Osaka Crab ExtravaganzaHome >> Experiences
Visitors of Osaka are advised to not look up at buildings while driving, for they might well have an accident when they see one of the giant crabs with moving legs that adorn the many establishment who specialize in crab meals in this great city.
In the window, a plastic promise of the delights awaiting us inside. I enter and they immediately recognize me as the gaijin whose hotel called to book earlier that day.
As for most restaurants in Japan, this one deals exclusively in one dish, and it is stamped just about everywhere.
I sit down and contemplate the minimalist tableware. A waitress arrives and glues herself to me. It's my honeymoon night with my new Nikon zoom. She caresses it looking impressed and complimenting me on its size. I start wondering whether they serve more than one sort of crab in this establishment. Finally I manage to order.
I am so in love with my new zoom that I forget its 60cm minimum focussing distance and badly botch the picture of the dish as it arrives. The waitress starts placing crab legs onto the charcoal grill in the middle of the table.Crab brains are the tastiest part of that evil sea monster, but in the West serving them on their own has never catched on. The Japanese are much smarter than us when it comes to sea offal and serve it as the high point of the meal.
More crab legs end up on the charcoal brazier ...

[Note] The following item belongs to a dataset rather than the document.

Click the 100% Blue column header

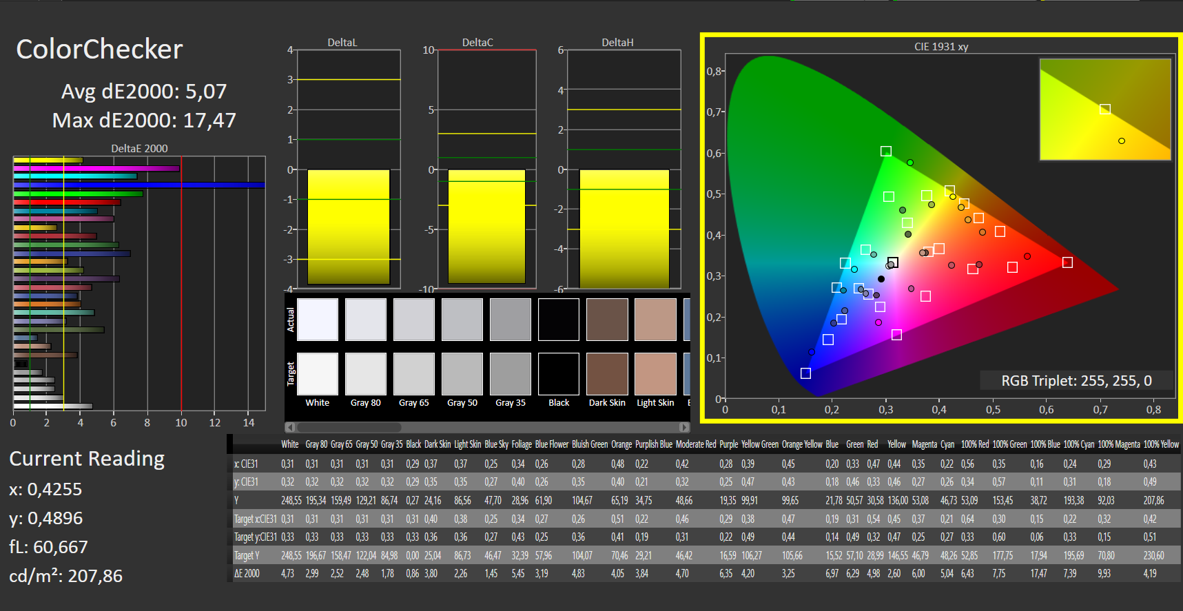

... until eventually they are firm enough to eat. No need for knives, the kitchen boys have already sliced everything open for us. Chopsticks ...
... and down the gullet. What a delight. So rich in iodine, so fresh, so juicy. And I guess that cardiologist bastard won't complain on that one, will he?
The check arrives and when the waitress explains that the long figure is not the date but the price, I begin to think about my cardiologist again. A man goes for a healthy dinner once in his lifetime, and look how he is rewarded. At least with deep-fried atrocities one knows what to expect.
The owner gives me a little ox statue to console me - 2009 is the year of the ox. I leave after an hour of refined culinary pleasure and walk back into the posh street between Bentley-driving corporate samurai out for some action and kimono-clad geishas and walk back to the hotel.